BEGIN

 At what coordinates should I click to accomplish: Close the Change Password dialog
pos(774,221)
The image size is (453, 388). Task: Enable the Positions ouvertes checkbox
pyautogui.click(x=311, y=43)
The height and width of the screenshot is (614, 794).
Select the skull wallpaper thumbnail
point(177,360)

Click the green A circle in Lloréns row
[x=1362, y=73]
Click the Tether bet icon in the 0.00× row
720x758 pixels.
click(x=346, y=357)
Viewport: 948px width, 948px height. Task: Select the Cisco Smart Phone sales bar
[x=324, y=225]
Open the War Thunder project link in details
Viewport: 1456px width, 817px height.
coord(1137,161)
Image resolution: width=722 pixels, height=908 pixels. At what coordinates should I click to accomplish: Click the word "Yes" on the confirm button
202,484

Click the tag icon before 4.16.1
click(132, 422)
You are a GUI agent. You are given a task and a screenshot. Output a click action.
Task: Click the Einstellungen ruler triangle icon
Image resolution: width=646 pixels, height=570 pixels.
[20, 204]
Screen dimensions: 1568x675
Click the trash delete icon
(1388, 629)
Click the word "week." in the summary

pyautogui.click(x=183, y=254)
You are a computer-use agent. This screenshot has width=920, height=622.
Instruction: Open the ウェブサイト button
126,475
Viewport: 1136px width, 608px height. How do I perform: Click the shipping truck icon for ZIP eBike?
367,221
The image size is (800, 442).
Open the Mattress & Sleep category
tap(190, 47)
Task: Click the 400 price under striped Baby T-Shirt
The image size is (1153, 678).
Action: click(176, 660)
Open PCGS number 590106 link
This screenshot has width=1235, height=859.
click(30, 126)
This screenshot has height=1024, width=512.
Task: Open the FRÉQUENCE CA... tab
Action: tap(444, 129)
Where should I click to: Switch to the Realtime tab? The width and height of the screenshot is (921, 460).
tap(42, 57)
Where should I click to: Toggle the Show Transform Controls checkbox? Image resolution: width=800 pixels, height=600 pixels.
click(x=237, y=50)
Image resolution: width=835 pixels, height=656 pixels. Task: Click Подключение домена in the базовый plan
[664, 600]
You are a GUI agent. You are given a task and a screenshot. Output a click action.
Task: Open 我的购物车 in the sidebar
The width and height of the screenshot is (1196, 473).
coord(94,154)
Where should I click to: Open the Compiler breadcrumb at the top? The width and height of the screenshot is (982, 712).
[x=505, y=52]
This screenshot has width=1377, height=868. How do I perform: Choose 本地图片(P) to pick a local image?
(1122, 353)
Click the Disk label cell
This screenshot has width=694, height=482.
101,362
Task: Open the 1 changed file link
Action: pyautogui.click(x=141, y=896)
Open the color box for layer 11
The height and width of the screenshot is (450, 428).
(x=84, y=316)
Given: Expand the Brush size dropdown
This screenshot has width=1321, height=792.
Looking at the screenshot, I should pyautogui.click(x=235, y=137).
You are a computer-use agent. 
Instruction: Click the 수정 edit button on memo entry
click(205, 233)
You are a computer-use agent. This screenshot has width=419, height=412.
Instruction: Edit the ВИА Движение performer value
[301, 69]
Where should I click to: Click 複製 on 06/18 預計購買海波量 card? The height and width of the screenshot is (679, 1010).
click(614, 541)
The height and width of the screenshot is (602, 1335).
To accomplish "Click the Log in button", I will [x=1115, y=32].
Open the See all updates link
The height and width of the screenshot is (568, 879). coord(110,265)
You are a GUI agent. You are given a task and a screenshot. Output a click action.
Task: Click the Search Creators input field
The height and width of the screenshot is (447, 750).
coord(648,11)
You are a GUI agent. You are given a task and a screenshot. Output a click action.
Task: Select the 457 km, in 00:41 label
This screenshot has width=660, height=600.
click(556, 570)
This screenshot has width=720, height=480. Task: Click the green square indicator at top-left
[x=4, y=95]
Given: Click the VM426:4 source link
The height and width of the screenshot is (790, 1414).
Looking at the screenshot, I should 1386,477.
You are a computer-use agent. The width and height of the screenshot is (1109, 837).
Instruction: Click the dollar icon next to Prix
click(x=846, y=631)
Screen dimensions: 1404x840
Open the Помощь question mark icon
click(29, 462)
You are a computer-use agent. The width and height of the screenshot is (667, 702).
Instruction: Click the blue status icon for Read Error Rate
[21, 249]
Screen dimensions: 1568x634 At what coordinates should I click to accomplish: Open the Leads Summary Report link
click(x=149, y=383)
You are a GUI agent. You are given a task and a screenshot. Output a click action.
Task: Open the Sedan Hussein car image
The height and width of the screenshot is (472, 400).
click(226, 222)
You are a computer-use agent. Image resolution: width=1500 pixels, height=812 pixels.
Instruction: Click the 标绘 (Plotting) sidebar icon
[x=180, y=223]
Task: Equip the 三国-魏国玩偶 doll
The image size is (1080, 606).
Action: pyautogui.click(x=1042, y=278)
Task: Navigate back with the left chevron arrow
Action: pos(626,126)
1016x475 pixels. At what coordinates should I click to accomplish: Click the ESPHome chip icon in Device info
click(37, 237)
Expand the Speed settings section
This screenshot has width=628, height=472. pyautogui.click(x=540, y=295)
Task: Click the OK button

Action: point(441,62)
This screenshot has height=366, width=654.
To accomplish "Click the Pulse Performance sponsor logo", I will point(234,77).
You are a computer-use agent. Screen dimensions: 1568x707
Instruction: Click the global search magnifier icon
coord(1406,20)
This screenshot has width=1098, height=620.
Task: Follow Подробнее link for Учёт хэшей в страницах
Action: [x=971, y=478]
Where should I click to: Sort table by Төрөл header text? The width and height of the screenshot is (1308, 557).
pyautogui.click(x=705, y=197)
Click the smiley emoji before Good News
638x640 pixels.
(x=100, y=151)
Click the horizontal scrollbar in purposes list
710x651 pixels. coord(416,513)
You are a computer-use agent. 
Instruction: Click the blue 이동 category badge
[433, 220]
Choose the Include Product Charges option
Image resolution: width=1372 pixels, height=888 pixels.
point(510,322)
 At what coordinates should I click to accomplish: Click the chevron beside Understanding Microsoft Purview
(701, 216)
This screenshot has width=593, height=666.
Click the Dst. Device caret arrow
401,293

END

Task instructions>
Filter the listing above by the word "computer"; copy each line that passes.

Result>
You are a computer-use agent. This screenshot has width=920, height=622.
You are a computer-use agent. 
You are a computer-use agent. This screenshot has width=419, height=412.
You are a computer-use agent. The width and height of the screenshot is (1109, 837).
You are a computer-use agent. The width and height of the screenshot is (667, 702).
You are a computer-use agent. Image resolution: width=1500 pixels, height=812 pixels.
You are a computer-use agent. Screen dimensions: 1568x707
You are a computer-use agent. 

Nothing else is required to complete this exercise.